When you first come across a painting that turns out not to be a painting, but rather an arrangement of pieces of fabric sewn together, you might feel tricked. But never mind how it’s done, your eyes are right: it’s got everything a painting should have, except paint.
Canada is not known for boasting, but there’s no getting around the fact that it boasts one of today’s finest practitioners of the stitched fabric picture. Her name is Colleen Heslin. Two Images above and four below from her website and that of Monte Clarke Gallery in Vancouver.
You can’t help but think there is a connection between what Ms Heslin is doing and what tailors and seamstresses and emergency room doctors attending to flesh wounds do on a daily basis. But whatever the connection, you won’t be able to hold it in your head very long once you see these pictures live and up close. There’s only room for swooning.

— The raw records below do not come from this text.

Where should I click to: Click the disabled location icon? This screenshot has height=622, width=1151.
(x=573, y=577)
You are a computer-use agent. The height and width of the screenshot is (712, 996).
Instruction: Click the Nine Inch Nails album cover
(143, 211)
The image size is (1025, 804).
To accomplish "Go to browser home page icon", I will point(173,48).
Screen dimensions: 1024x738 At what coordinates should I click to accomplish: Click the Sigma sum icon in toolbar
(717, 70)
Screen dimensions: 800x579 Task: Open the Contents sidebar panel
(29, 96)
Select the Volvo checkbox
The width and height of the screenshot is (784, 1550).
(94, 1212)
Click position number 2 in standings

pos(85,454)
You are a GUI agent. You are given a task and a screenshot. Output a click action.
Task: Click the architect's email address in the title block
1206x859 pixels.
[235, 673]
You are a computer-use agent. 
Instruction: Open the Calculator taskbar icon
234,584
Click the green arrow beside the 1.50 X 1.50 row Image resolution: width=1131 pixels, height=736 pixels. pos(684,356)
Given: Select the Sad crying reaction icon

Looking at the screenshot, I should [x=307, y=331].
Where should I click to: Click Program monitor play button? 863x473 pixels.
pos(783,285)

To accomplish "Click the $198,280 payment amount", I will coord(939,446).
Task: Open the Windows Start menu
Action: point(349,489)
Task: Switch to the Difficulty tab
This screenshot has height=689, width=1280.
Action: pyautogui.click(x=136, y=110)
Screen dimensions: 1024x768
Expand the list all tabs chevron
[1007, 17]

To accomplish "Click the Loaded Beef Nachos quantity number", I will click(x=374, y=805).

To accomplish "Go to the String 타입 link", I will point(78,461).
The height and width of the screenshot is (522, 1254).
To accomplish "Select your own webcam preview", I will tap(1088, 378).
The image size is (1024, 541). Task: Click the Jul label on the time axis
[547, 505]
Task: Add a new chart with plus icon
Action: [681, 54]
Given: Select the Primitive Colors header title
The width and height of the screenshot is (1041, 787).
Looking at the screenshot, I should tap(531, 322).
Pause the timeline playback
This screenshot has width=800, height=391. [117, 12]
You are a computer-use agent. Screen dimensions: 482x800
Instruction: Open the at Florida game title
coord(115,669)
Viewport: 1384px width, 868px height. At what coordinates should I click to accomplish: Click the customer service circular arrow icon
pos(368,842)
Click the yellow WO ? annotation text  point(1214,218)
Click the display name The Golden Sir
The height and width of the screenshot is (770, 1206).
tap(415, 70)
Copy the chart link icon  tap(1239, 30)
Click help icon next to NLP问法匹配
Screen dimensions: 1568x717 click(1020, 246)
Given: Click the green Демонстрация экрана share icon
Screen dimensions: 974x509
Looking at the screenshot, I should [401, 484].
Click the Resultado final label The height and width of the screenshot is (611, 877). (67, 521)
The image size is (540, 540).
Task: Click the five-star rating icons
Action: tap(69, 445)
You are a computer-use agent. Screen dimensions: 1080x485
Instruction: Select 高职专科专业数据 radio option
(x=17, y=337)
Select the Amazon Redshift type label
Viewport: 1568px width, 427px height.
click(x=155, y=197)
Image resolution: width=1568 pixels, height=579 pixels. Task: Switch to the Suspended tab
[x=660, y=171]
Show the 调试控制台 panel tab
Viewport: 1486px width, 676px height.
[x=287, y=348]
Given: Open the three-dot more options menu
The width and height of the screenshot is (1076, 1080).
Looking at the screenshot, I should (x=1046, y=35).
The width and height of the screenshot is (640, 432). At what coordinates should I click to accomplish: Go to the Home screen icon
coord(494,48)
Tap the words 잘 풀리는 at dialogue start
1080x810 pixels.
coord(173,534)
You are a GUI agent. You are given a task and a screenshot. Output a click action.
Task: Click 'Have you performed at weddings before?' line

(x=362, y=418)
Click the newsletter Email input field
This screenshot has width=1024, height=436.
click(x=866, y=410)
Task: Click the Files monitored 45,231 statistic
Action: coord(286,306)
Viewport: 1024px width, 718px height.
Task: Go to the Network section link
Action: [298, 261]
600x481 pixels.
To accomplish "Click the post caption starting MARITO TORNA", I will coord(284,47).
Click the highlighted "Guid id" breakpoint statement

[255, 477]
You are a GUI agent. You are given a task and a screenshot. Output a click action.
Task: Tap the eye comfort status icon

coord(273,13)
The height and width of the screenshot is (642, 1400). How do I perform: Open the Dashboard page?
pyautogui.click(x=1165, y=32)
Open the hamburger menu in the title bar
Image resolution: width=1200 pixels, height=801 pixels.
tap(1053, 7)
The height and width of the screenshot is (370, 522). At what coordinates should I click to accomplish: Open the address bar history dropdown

Ms Heslin is one of a kind, through and through. Still, curiosity got the better of us and a little searching revealed that a few other contemporary artists have put down the brush and taken up the needle. One is from Denmark and he is Sergej Jensen.
You can find out more about him from this report on a show in Denver
And to see these and more images in context, just put Mr Jensen’s name into mother google’s magic window.
People bent on explaining Art are trying their polysyllabic damnedest to claim this stuff for themselves by naming it, for example here. But we’ll have none of that. Let your eyes do all the work, see where they take you.
We landed here, and our last word on the subject is boro. Apparently Japanese patchwork from quite a while ago. Crazy boro.